The semiconductor landscape is shifting rapidly as new US export controls target China’s chip-making industry. These comprehensive changes, detailed in a 121-page report by the US Bureau of Industry and Security, now include chip-making tools essential for creating 45-nanometre node chips or even more refined versions. This spells potential challenges for China’s well-established semiconductor sector.
Key among the restricted items are the advanced lithography tools vital for etching and film deposition. The significance of this restriction becomes apparent when considering the role of ASML Holdings, a Dutch company, in the global semiconductor supply chain. ASML, as the sole producer of certain advanced lithography equipment, plays a pivotal role in the production of the world’s most sophisticated semiconductors. The company’s flagship product, the Twinscan NXT1980Di immersion lithography machine, launched in 2015, is proficient in producing chips at the 40-nm mark and below, churning out up to 275 wafers every hour. This machine is not just any tool, but an integral one for numerous Chinese manufacturers, bridging both advanced and traditional semiconductor fabrication.
Peter Wennink, CEO of ASML, addressed the implications of these controls during an earnings discussion. He confirmed that the 1980Di model could be ensnared by the new export restrictions, albeit under specific conditions. While it may affect some high-tech Chinese semiconductor factories, a vast portion of ASML’s Chinese clientele would remain untouched by these limitations.
Despite the clear potential hindrance, ASML is in the process of seeking further clarity regarding these updated rules from the US administration.
Jan-Peter Kleinhans, a noted expert from the Berlin-based think tank, Stiftung Neue Verantwortung (SNV), emphasized the international ramifications. He pointed out the timing of the US’s decision, which comes shortly after the Dutch government’s own set of export controls. The varying approaches underscore a divergence in how both countries perceive risks in the sector.

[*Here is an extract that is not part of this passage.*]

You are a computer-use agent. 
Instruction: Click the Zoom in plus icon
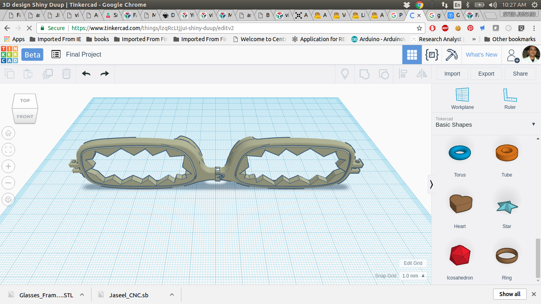(x=8, y=166)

The implications for China are significant. Approximately 46% of ASML’s lithography unit sales in the recent quarter were credited to Chinese purchases. Given the string of US sanctions that have curtailed China’s access to high-tech US chips and equipment, China has gradually leaned into mature chip production.
Insiders suggest the ban on 1980Di machines might heavily weigh on foundries within China. Notably, Semiconductor Manufacturing International Corp (SMIC), China’s primary foundry for advanced chips, might face challenges. The company, already under scrutiny for its advanced chip tech rumored to be inside Huawei’s latest 5G smartphone, will need to navigate this tightened export terrain.
This isn’t the first time China’s semiconductor ambitions have been hampered. Prior sanctions have already blocked China from procuring ASML’s state-of-the-art EUV lithography machines since 2019. Moreover, Dutch export controls, effective January 2024, will further prevent ASML from shipping its cutting-edge 2000-series machines to China.
Such restrictions have prompted a strategic shift. Chinese chip manufacturers, notably SMIC, are ramping up their mature node capacity development. Research from TrendForce suggests a surge in China’s mature chip-making capacity over the next few years, propelled by industry leaders like SMIC, HuaHong Group, and Nexchip. Conversely, Taiwan, a semiconductor heavyweight, may witness a decrease in its mature chip market share.
In a landscape where technological supremacy and geopolitical tussles intersect, these updated export controls may recalibrate the balance of power in the global semiconductor industry.